Meta AI made a note of three important touchpoints for GSLM in their announcement that included:
- A now open-sourced textless Pytorch-based library on GitHub for speech developers to build on top of GSLM’s building blocks which comprise of a speech encoder that converts speech input to discrete units, a language model that is based on units and a decoder which converts these units back into speech.
- More importantly, GSLM is now also able to model emotional vocalisations that are nonverbal. Whether a sentence is said with anger or happiness depends upon the different vocabulary used, cries, grunts and other nonverbal cues like pauses or tonal quality. These signals help convey the mood of the speaker as irritable, bored or moody.
- GSLM will now be able to model more human-like conversation between two AI with occasional pauses and overlaps. This data can also consequently help voice assistants understand speech that contains overlaps and interruptions while also being able to distinguish between positive and negative feedback.
Method
Text-based NLP doesn’t have the ability to capture context and represents these layers of the text insufficiently. It is also a strenuous task to annotate all emotional expressions in a text. This is why researchers at Meta AI tried to look at the problem from a different perspective. The team modelled all the layers from raw audio at the same time and found that they could achieve realistic audio rendering as the outcome. The study and its findings were put together in a paper titled, ‘Textless Speech Emotion Conversion using Discrete & Decomposed Representations’, which was published in November last year.
Once the input signal is encoded, a sequence to sequence (S2S) model is employed to translate between the sequences that correspond to a different emotion each. Then the duration is predicted, and it arrives at F0 before the signals are fed into a vocoder (G). The pink coloured blocks in the illustration represent models while the green coloured blocks indicate representations.
Speech emotion conversion
The model used a decomposed representation of the speech approach to synthesise speech in the target emotion. While processing the input speech, it considers four parts: phonetic content, prosodic features, which include the pitch, speaking rate as well as the duration, the identity of the speaker and emotion label.
The study suggested a technique that worked in this manner:
- First, extract the emotion from the raw audio waveform using a self-supervised learning model.
- Translate the non-verbal expressions while keeping the lexical content (Example: When amused speech is converted into sleepy, the model removes the laughter and replaces it with yawning).
- Then the prosodic features of the target emotion are predicted after looking at the translated speech.
- Synthesising the speech using the translated speech, prosodic features, target speaker identity and target speaker label.
Conclusion
The study found a new mapping function to translate between discrete speech units from one emotion to another. The results of the study concluded that the method used showed results that outperformed the baselines by a wide margin. The system was eventually able to model expressive non-verbal communication successfully and come up with expressive speech samples of high quality.

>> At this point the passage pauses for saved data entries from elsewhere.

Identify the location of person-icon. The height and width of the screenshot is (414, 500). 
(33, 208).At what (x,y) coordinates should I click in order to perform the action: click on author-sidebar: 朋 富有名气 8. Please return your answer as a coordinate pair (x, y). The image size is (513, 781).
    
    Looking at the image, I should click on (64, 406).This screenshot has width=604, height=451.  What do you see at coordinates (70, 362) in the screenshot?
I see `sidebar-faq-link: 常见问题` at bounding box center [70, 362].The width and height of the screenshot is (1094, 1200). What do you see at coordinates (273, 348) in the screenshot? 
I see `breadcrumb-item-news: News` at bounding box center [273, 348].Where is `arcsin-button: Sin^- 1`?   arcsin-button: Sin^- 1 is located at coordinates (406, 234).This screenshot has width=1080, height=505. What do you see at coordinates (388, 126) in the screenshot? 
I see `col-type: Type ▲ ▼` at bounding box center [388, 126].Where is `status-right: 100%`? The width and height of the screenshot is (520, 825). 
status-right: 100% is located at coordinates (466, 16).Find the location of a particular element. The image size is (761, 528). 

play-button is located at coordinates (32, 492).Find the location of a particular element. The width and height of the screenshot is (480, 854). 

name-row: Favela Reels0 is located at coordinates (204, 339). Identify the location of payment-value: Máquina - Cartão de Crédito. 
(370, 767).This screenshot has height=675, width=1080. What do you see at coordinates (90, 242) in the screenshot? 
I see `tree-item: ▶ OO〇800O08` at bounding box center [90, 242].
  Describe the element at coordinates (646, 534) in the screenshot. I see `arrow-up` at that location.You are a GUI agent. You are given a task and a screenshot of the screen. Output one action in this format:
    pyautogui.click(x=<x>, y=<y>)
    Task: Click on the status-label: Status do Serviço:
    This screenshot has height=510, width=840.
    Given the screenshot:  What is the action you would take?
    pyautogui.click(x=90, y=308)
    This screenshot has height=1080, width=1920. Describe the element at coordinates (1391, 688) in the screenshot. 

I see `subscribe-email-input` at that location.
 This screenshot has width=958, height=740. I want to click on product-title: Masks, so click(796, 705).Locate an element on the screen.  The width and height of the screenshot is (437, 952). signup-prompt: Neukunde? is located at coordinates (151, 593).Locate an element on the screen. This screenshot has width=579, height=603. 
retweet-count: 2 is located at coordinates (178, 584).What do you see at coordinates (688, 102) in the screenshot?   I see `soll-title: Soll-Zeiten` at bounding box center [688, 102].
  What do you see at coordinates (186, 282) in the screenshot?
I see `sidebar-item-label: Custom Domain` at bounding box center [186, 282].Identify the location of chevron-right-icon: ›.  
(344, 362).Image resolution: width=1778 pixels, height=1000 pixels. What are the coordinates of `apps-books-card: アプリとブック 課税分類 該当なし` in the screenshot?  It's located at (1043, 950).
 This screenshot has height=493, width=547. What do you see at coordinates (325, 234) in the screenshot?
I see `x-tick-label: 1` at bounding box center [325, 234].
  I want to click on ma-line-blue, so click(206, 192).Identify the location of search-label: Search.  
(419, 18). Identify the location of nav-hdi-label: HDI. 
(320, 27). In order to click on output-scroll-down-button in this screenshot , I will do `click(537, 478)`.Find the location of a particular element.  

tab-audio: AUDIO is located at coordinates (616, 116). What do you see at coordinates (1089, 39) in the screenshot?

The research contributes to speech emotion conversion and improvement while building better GSLMs. The team intends to continue their work and build an end-to-end system to jointly model content units together with prosodic features and use non-parallel datasets.
The model used content, nonverbal cues and timing in a holistic and natural way. It used two identical transformers, one for each stream of speech units, that were automatically derived as in GSLM. Once the model is prompted by 10 seconds of actual conversation, it goes on with its own version. The model is able to naturally have turn durations, gaps of distribution and overlapping speech. All of these can signal agreement, disagreement or even more enthusiasm about the topic or the willingness to take over the conversation.
The wider use of textless NLP will lessen the need for text labels that use way more resources for dubbing or speech-to-speech translation. Besides, language models normally also miss out on this valuable data. If fully explored, textless NLP can be an improvement over the usual systems like Natural Language Processing and Automatic Speech Recognition.